▸ **TASK TO COMPLETE**
Gather each line from the items below that contains the string "width", and copy those lines out in full.

▸ **RECORDS FOR THE TASK**
- - - -

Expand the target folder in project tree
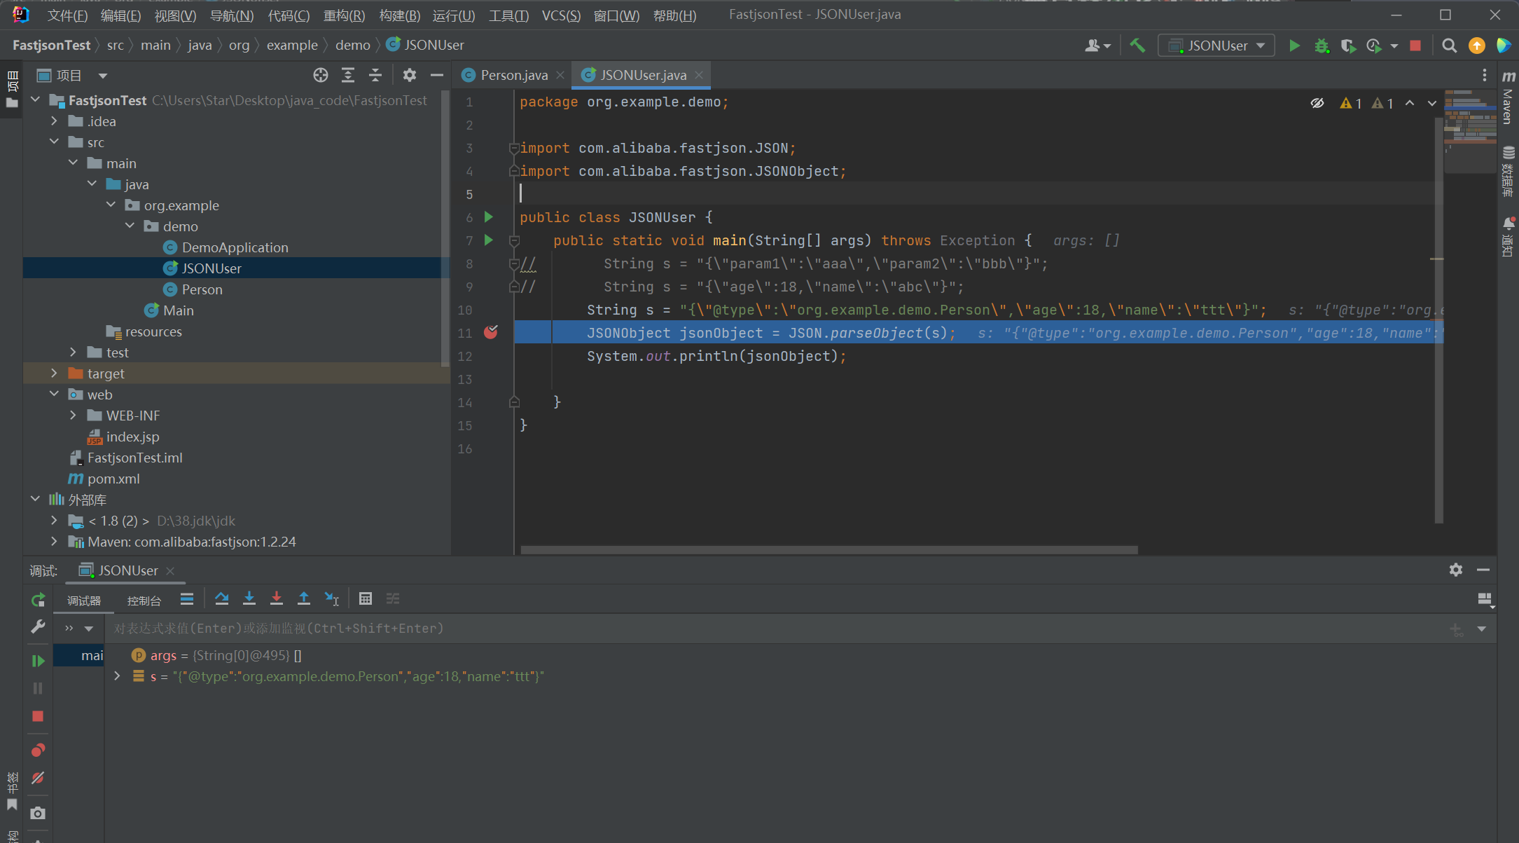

- - - -

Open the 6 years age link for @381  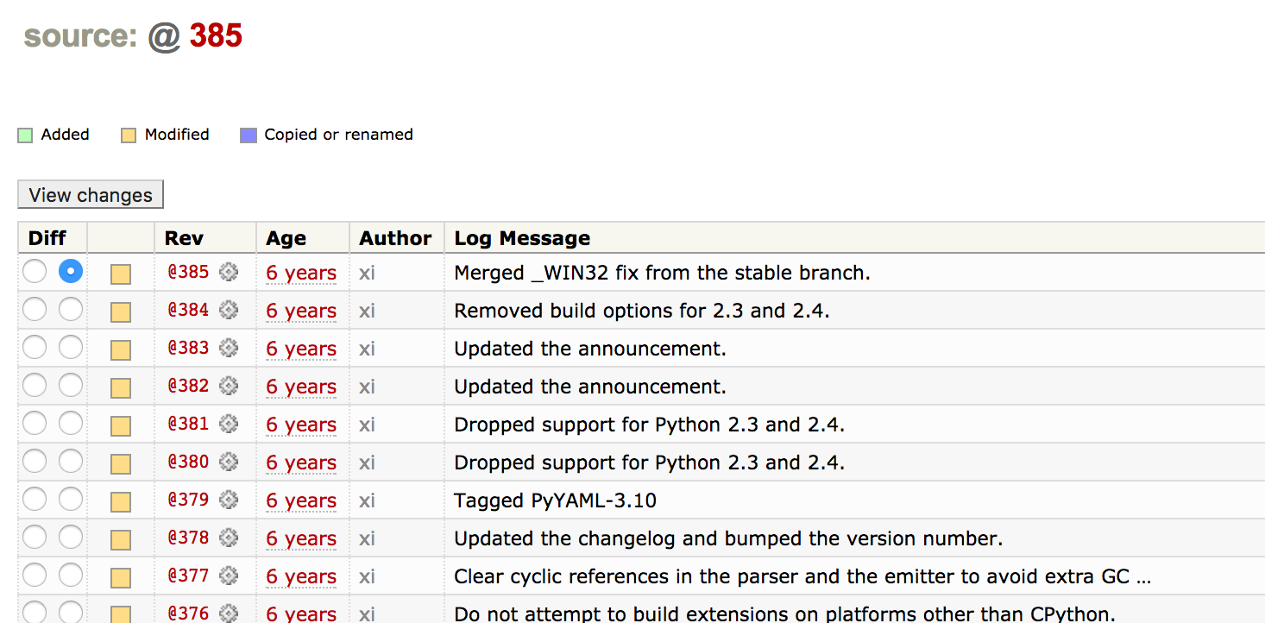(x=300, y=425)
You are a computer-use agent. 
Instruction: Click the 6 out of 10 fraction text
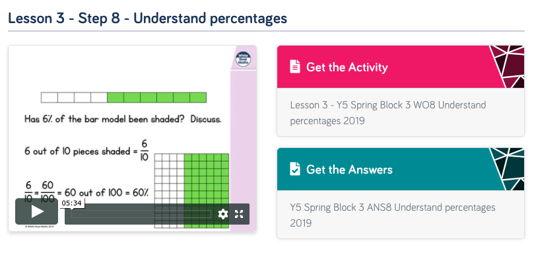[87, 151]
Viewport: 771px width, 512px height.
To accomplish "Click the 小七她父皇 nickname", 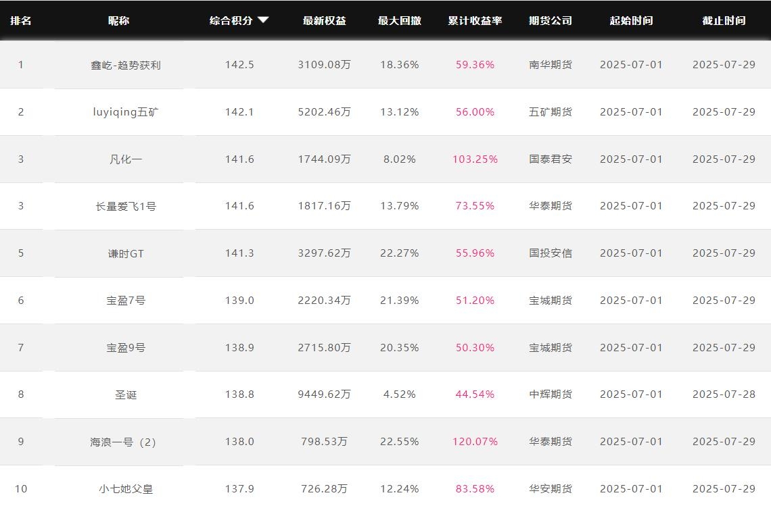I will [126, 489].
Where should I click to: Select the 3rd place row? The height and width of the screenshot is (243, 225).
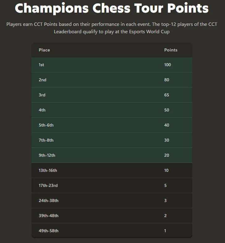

- - - -

▸ **RESULT OF THE TASK**
Viewport: 771px width, 512px height.
Where should I click to: Select the 3rd place row? The height and width of the screenshot is (243, 225).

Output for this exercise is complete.